Dieser Prolet auf der Walz lässt dem Leser das Volk in allen sozialen und politischen Schattierungen begegnen, charaktervolle wie merkwürdige Menschen, »seltene Marken«. Wenn der Kommunist Turek den sozialdemokratischen Genossen an seiner Seite ihre verräterischen Führer Noske oder Severing entgegenstellt und bekräftigt, wie richtig die feindliche Haltung der proletarischen Bevölkerung gegenüber den Freikorpstruppen war, mischen sich agitatorische Töne ein und kündigen kommenden Auseinandersetzungen an.

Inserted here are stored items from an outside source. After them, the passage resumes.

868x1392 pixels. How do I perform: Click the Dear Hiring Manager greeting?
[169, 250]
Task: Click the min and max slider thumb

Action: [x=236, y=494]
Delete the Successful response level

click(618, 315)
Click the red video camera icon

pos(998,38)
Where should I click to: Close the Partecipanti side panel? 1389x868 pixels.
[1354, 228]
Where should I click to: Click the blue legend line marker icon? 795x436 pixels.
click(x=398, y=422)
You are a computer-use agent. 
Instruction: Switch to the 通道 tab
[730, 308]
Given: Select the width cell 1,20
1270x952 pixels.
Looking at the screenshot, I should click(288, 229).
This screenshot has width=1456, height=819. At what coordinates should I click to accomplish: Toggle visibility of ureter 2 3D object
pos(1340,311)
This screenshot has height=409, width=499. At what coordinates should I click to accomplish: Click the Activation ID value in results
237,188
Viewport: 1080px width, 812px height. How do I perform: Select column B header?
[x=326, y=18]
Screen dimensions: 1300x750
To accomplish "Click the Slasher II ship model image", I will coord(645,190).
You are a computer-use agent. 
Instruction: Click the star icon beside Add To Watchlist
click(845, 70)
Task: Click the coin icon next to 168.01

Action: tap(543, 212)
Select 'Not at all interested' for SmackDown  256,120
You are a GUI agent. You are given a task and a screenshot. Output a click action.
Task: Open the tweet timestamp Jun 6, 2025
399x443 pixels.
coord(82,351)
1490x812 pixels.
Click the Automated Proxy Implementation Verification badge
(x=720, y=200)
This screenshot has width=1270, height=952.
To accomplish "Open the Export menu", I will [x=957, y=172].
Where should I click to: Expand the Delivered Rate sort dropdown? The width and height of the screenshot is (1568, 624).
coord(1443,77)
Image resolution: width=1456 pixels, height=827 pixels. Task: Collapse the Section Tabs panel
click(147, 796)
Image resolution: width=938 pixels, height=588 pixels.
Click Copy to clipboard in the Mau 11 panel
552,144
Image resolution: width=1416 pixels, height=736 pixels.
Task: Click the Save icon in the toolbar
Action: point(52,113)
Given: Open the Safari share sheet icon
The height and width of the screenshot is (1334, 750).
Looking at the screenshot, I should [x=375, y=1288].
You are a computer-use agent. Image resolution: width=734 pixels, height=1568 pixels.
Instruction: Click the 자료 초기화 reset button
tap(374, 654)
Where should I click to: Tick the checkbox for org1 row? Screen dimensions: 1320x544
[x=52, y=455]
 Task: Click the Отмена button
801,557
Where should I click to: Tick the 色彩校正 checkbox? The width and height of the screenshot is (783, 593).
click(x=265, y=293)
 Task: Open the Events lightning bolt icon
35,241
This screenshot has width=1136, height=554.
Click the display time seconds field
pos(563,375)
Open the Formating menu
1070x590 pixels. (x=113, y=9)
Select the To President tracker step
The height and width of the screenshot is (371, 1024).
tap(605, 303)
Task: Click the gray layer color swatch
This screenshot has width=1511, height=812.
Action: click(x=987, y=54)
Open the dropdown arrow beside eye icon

»Durch Kampf zum Sieg!« gibt Turek die Parole aus und sagt: »Der Gedanke, allen Feinden zu trotzen, zupfte Tag und Nacht an den klangvollsten Saiten meines Innern«. Gern lege ich für Ludwig Turek mit denen, die einer Bibliothek in Köpenick und einer Straße im Kaulsdorfer Schriftstellerviertel seinen Namen gaben, ein Gran auf die Waagschale gegen sein drohendes Verschollensein.